China Buys Stake in African Gas Field From Eni
From New York Times
Eni, the Italian energy giant, on Thursday sold China National Petroleum Corp. a 20 percent stake in its natural gas project off the coast of Mozambique, its largest gas discovery to date.
The $4.2 billion deal, still subject to approval by the authorities in Mozambique, reduces Eni’s share of the estimated $50 billion it will cost to develop the gas field. Eni retains 50 percent of the project.
The other shareholders in the Area 4 prospect are Empresa Nacional de Hidrocarbonetos de Moçambique, which is government-controlled; Kogas, of South Korea; and Galp Energia, of Portugal, each with a 10 percent stake.
“It’s great early monetization on what is a world-class project and helps reduce Eni’s risk exposure to the area,” said Jason Kenney, an analyst at Santander.
The deal connects one of the planet’s biggest untapped gas resources with its fastest-growing gas consuming country. It could accelerate the onset of competition in Asian markets between East African and Australian supplies of liquefied natural gas, or L.N.G.
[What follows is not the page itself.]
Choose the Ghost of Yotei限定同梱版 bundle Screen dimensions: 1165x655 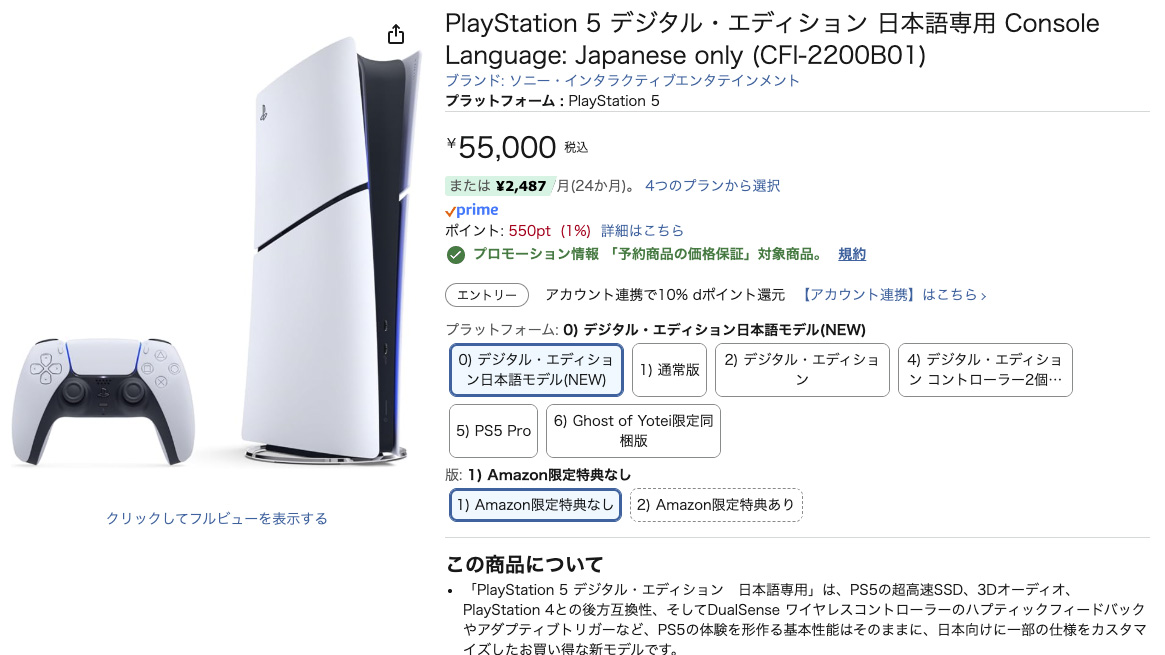[x=634, y=430]
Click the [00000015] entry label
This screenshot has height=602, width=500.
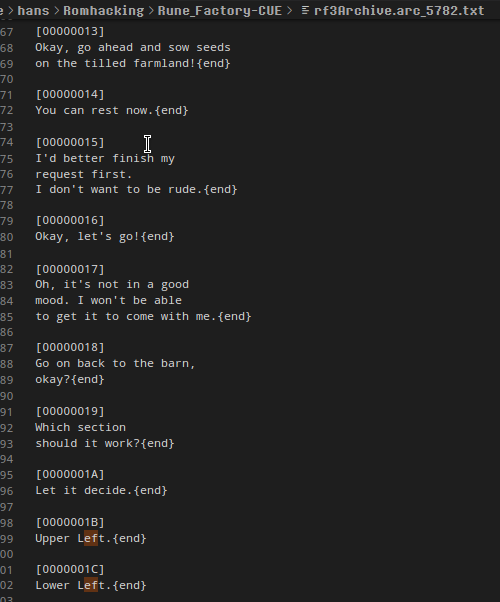pyautogui.click(x=70, y=142)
Analysts said the price, worth $2.10 to $2.25 per oil-equivalent barrel of reserves, was lower than some expectations, reflecting concerns about the direction of gas prices globally.
Royal Dutch Shell last year backed out of a deal to buy a stake in a neighboring gas block, Area 1, at $3 per barrel of oil-equivalent. Area 1 is owned by the U.S. oil exploration company Anadarko Petroleum and several other investors.
China National Petroleum Corp, known as C.N.P.C., is the country’s biggest energy company, and has gas and L.N.G. joint ventures with Shell in Australia, China and Canada. China is the world’s second-largest oil consumer, after the United States, and its growing demand for gas is the driver for most new L.N.G. projects around the world.
Eni said it had also signed an agreement with C.N.P.C. to develop the Rongchang shale-gas block in China. Eni already has shale-gas agreements in countries including Poland, Ukraine and Vietnam, and has a shale-gas agreement with Sinopec, another Chinese oil company.